There was a long stretch of darkness before I heard my mother's voice. It came at me from all directions and from a thousand mouths. She/they were saying “why the fuck do you keep doing this to yourself, why do you have to constantly be on the edge of self destruction? Why can't you just Open your eyes, hike up your bra, and stop pitying yourself!!”and then they were screaming at me OPEN YOUR EYES BITCH!!! OPEN YOUR FUCKING EYES!!! she said so much more but it's personal and shitty... I remember screaming ALRIGHT FINE but before I could comply I started heaving again.
I was purging from the deepest parts of my inner being. Holy fuck it was so god damned painful. Every part of my being was being emptied out into the passing cosmos, all of the horror and self hate, every single reckless act, was being vomited up from my soul and thrown into unreality. It was what a christian might want you to believe being “born again” feels like,but fucking real, necessary, and not at all pleasant in any way. When I was finished heaving I sat there horrified and sweating for what seemed like half of forever, until I heard my sitter say “Hey Bon, can you open your eyes?”...
I opened my eyes. Oh god damn I opened my eyes!
It was not over! Nope! The light hit me, “reality hit me full on in the face, I lost control of my senses, and there was so much more purging, this time it was into the reality of a little green bedside trashcan with my sitter holding my hair back as he reassures me with “you're okay”. I recall saying “nope” and “I understand now, I fucked up this whole god damned life, I get it, please make it stop” repeatedly between heaves.
He sat me up, dried the sweat from my hair, and made me drink some water. I sat there listening to him talk about politics and conspiracy theories and found my way back down into the reality of the bedroom floor. I am told that I alternated between heaving and crying for about an hour before I was calm again. At the 10 hour mark I was as close to “back to reality” as I am going to be at this point.

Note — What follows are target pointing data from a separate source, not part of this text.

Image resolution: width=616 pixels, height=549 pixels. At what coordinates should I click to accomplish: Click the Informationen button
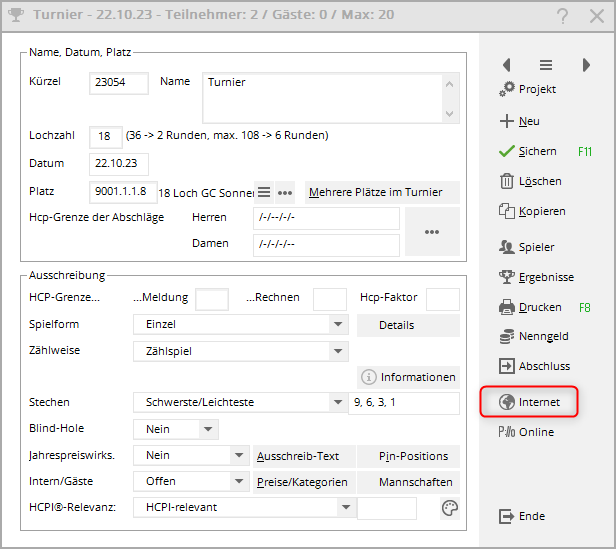[409, 377]
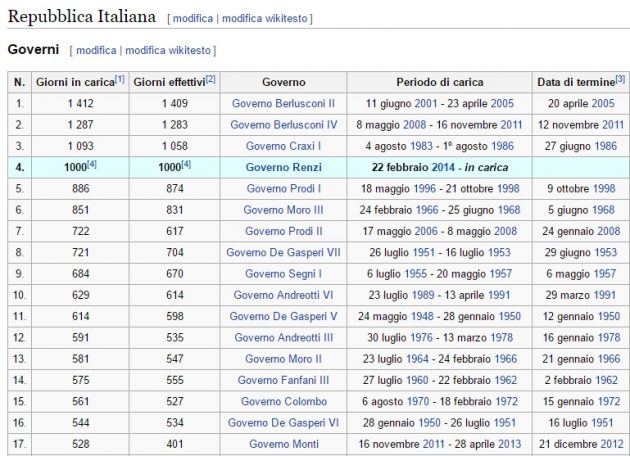
Task: Open the Governo Andreotti VI link
Action: (283, 295)
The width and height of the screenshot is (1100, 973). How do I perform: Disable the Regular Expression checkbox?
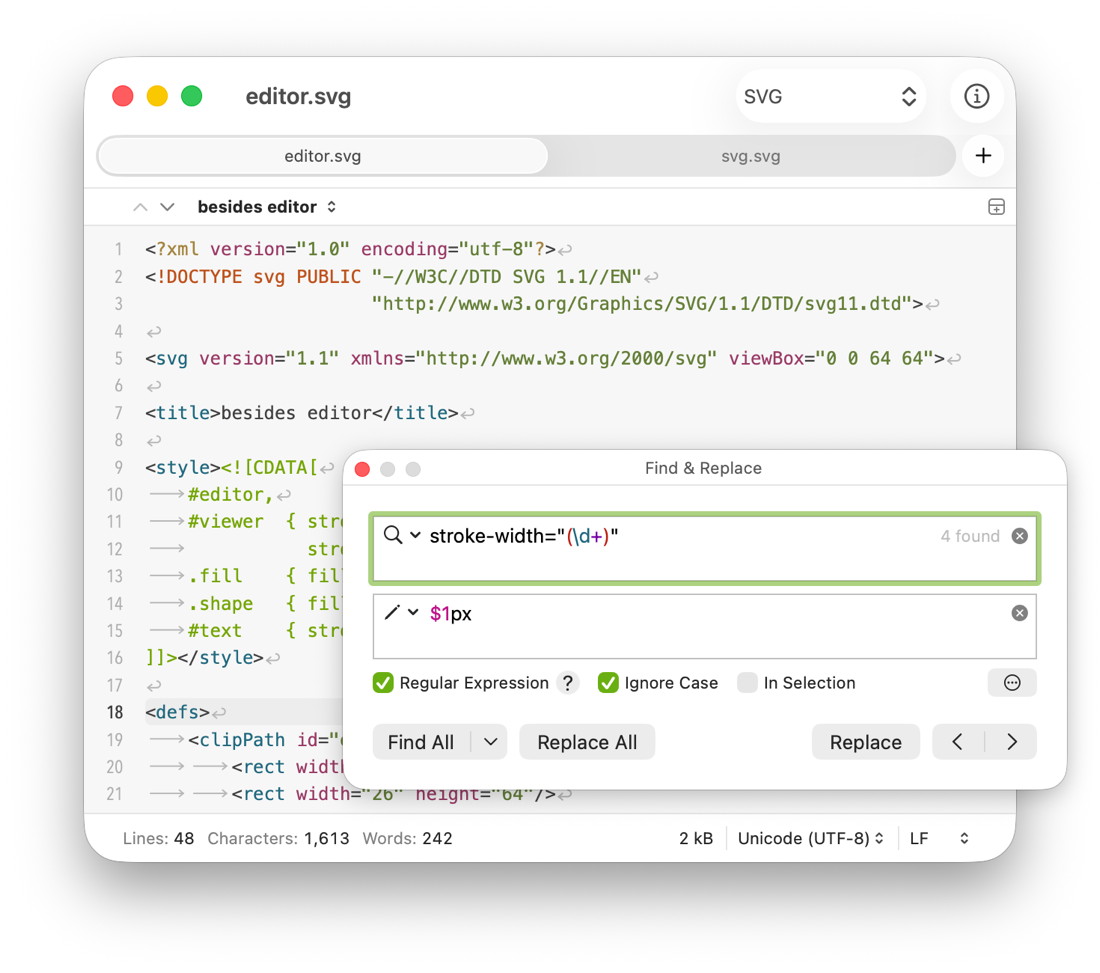pyautogui.click(x=383, y=683)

I got up, washed the dishes, fed the cats, cleaned up after them, and made breakfast for my Sitter. As I said in the beginning of this, it has been a few days and I am still left looking back at it in terrified awe. It is fucking horrifying when you are faced head on with a life time of regret, and self loathing, but god damn it feels like it was necessary for me to go through the journey. I have no idea what the future will be, but it isn't going to be that grotesque creature I saw beyond the first door.
Side note: DMT is NOT a recreational drug. It should be stated that those with a history of deep trauma may encounter remnants of said trauma while partaking. Be sure to have an experienced “sitter” who knows you well enough to talk you back into reality if needed. Never “trip” alone.